NEWS BRIEF
China has announced plans to expand both exports and imports next year to promote “sustainable” trade, as its massive trade surplus fuels tensions with global partners and draws criticism from the IMF. Senior official Han Wenxiu stated the government would encourage service exports, boost household incomes, and remove consumption restrictions while trying to curb deflationary price wars.
WHAT HAPPENED
- China’s Central Financial and Economic Affairs Commission announced plans to expand both exports and imports in 2026 to promote “sustainable” trade development.
- Senior official Han Wenxiu pledged measures to boost household incomes, raise basic pensions, and remove “unreasonable” restrictions in the consumption sector.
- The government restated its commitment to rein in deflationary “involution” – excessive price wars that erode corporate profits.
- The announcement follows IMF criticism urging China to curb export dependency and boost domestic consumption to reduce global trade tensions.
WHY IT MATTERS
- China’s trillion-dollar trade surplus has become a major source of international friction, with the IMF warning that continued export-led growth risks escalating global trade conflicts.
- The commitment to “sustainable” trade represents Beijing’s recognition that its production-focused economic model faces increasing external pressure and internal limitations.

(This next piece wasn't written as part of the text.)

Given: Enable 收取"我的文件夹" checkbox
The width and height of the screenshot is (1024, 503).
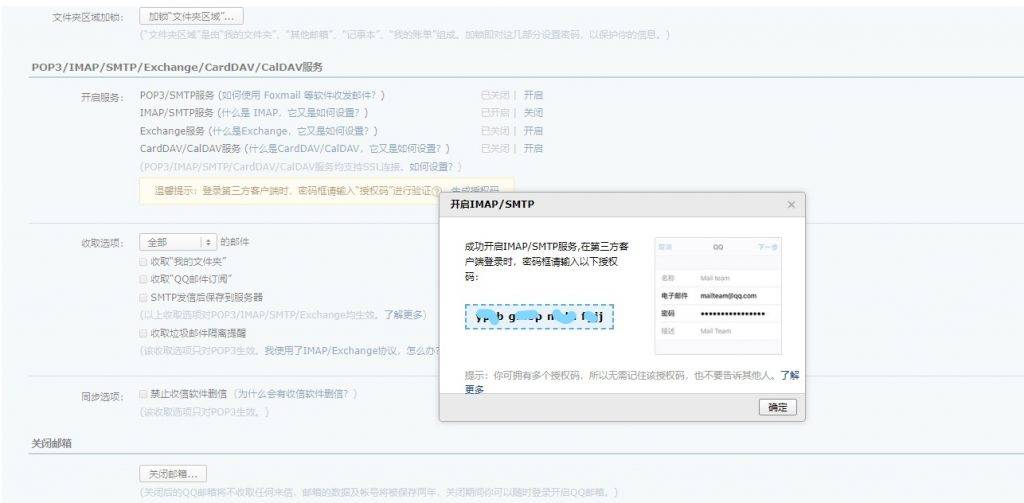Looking at the screenshot, I should coord(144,260).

- Attempts to boost imports and household consumption signal a potential shift from traditional investment and export-driven growth toward more balanced economic development.
- The announcement comes as China prepares to set its 2026 growth targets, with analysts expecting around 5% growth amid deflationary pressures and weak consumer confidence.
IMPLICATIONS
- If implemented, increased Chinese imports could ease trade tensions with partners like the U.S. and EU, but continued export expansion may counteract these benefits.
- Successful boosting of household incomes and consumption would represent a structural shift away from China’s traditional investment-heavy growth model.
- Efforts to curb “involution” and price wars could improve margins for Chinese companies but may reduce their global price competitiveness.
- The international community will scrutinize whether these announced changes translate into meaningful action or remain rhetorical adjustments to external criticism.
This briefing is based on information from Reuters.